Anne Line Dalsgaard is associate professor of anthropology at Aarhus University, where her research interests include youth, work organizations and international health.
1 The German word verfremdung means alienation or estrangement, that is, a state of mind in which a spectator sees in a fresh light the things he has hitherto taken for granted. The term is often related to Brecht’s theatre in which special effects were used to break with the traditional identification with what was going on on stage and hence reach a critical attitude to what was seen.
2 Århus is the second largest city in Denmark (300.000 inhabitants).
3 The CEO contacted Aarhus University’s outreach department and from here the match between Anne Marie Pahuus and me was established (for further information see www.outreach.au.dk).
4 Research results will be communicated and further analysed in forthcoming publications.
5 The software company is lead by the owner and founder of the company in collaboration with his co-director and 7 sub-ordinate directors.
6 Each accountant office was lead by a number of partners, each having their own portfolio of customers. In a certain way these partners were thus the owners of the company, joined by a shared central administration.

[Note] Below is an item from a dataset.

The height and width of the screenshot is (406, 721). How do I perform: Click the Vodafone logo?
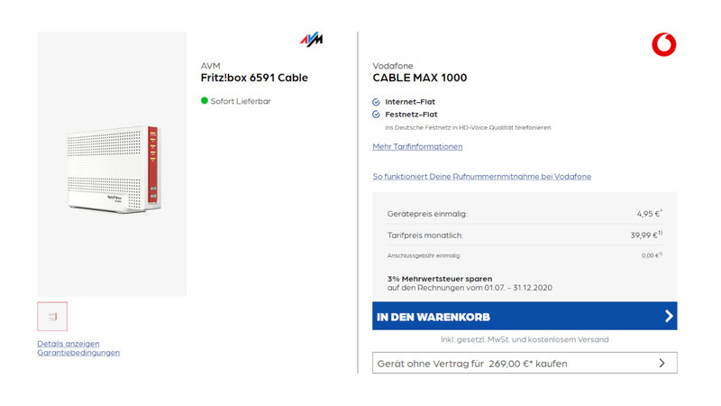663,44
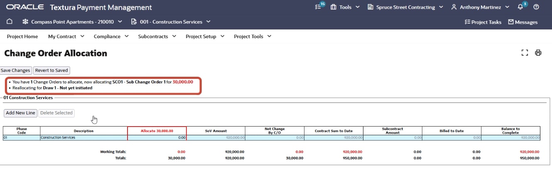
Task: Open the task checklist icon with badge
Action: (319, 7)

7 I am writing this well aware that anthropologists working “at home” or in development research often experience this interest. But while the public debate, international donors, NGOs or other stakeholders may have an interest in a research project, it is my impression that researchers at home or in development often meet an institutional or politic inertia, which is far from the response we met. In comparison, companies are minor and more flexible units, as long as economic advantage is secured.
8 The report was written in Danish and is here translated by me.
9 In “Cheats at Work” Gerald Mars also uses animals as metaphors in the classification of occupations. He distinguishes between donkeys, wolves, hawks and vultures, describing wolf packs as “occupations based on groups with interdependent and stratified roles” (Mars 2001). However, some of the features he ascribes to the vultures also characterised the accountants’ occupational situation.
10 Initiated by their experiences at the seminar we held together, the HR staffs from the two companies have continued this collaboration, now with more partners involved.
11 It would be interesting here to compare organizational anthropology with medical anthropology as this branch of anthropology has for years been confronted with like questions. Within medical anthropology a critical and an applied approach were developed in the 1980s. Only later, the two have come together in a more fruitful combination of academic and practical concerns. We could perhaps learn from that experience in the present development of organizational anthropology.